Medical ultrasound imaging systems typically use a one-dimensional phased array to form an image of a two-dimensional slice through a patient's body. This approach has limitations. First, the two-dimensional slice is perpendicular to the face of the transducer, thereby limiting the choice of views. Second, anatomy such as the left ventricle is inherently three-dimensional. To obtain an accurate volume measurement of the left ventricle, three-dimensional data must be acquired. A goal in three-dimensional cardiac imaging is to obtain a measure of the volume of the left ventricle in both end systole and end diastole, so that ejection fraction and cardiac output can be estimated.
In current solutions, such as Hewlett-Packard's Sonos 5500, a two-dimensional slice of data is acquired per cardiac phase during each heartbeat. For a volume of 120 two-dimensional slices, 120 heartbeats are required to acquire the volume data. Cardiac, respiratory, patient whole body and sonographer motion occur during this long acquisition. Cardiac motion may be frozen by using an ECG trigger. Respiratory motion may be reduced through the use of either multiple breathholds or respiratory gating. However, since the heart does not return to the same position from breath to breath or from breathhold to breathhold, discontinuities are introduced into the acquired data. Patient and sonographer motion also cause discontinuities and overall geometric distortion.
A system capable of acquiring real-time, three-dimensional data by electronically steering in two dimensions is described by T. Ota et al. in "Accuracy of Left Ventricular Stroke Volume Measurement Using Real-Time, Three-Dimensional Echocardiography Flow Probe in Vivo", 70th Scientific Session American Heart Association Meeting, Nov. 11, 1997. This system uses 512 active transducer elements.
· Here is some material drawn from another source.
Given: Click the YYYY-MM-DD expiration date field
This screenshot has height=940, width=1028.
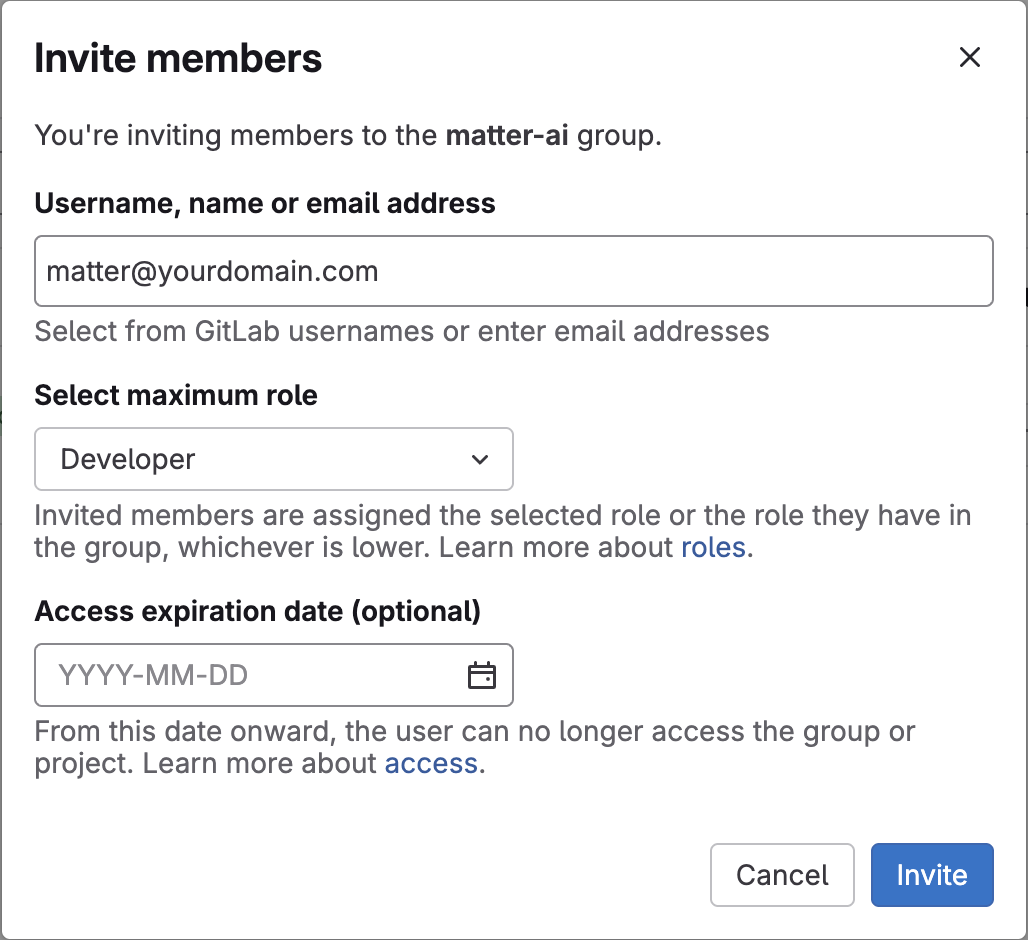Looking at the screenshot, I should (x=250, y=676).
Signals from the transducer elements are passed through a cable having 512 coaxial conductors into a system with appropriate electronics. The image quality of the system is limited due to the small number of transducer elements used.
Apparatus for obtaining a three-dimensional reconstruction of anatomic structures through the acquisition of two-dimensional ultrasound images is disclosed in U.S. Pat. No. 5,159,931 issued Nov. 3, 1992 to Pini. One or more two-dimensional images are acquired during alternate heartbeats of a patient. When more than one two-dimensional image is acquired during a single heartbeat, the images represent a constant two-dimensional slice of the patient's heart at different phases of the cardiac cycle. During alternate heartbeats when images are not being acquired, the transducer is rotated to a new position. Rotation of the transducer may be performed mechanically using a stepping motor or electronically using a matrix or multiple arrays of transducer elements. Acquisition of a three-dimensional image requires 120 heartbeats.
All of the known prior art three-dimensional cardiac imaging techniques have had low resolution and/or long acquisition times. In the case of long acquisition times, the images typically exhibit discontinuities due to cardiac, respiratory, patient and/or sonographer movement. Accordingly, there is a need for improved methods and apparatus for three-dimensional cardiac ultrasound imaging.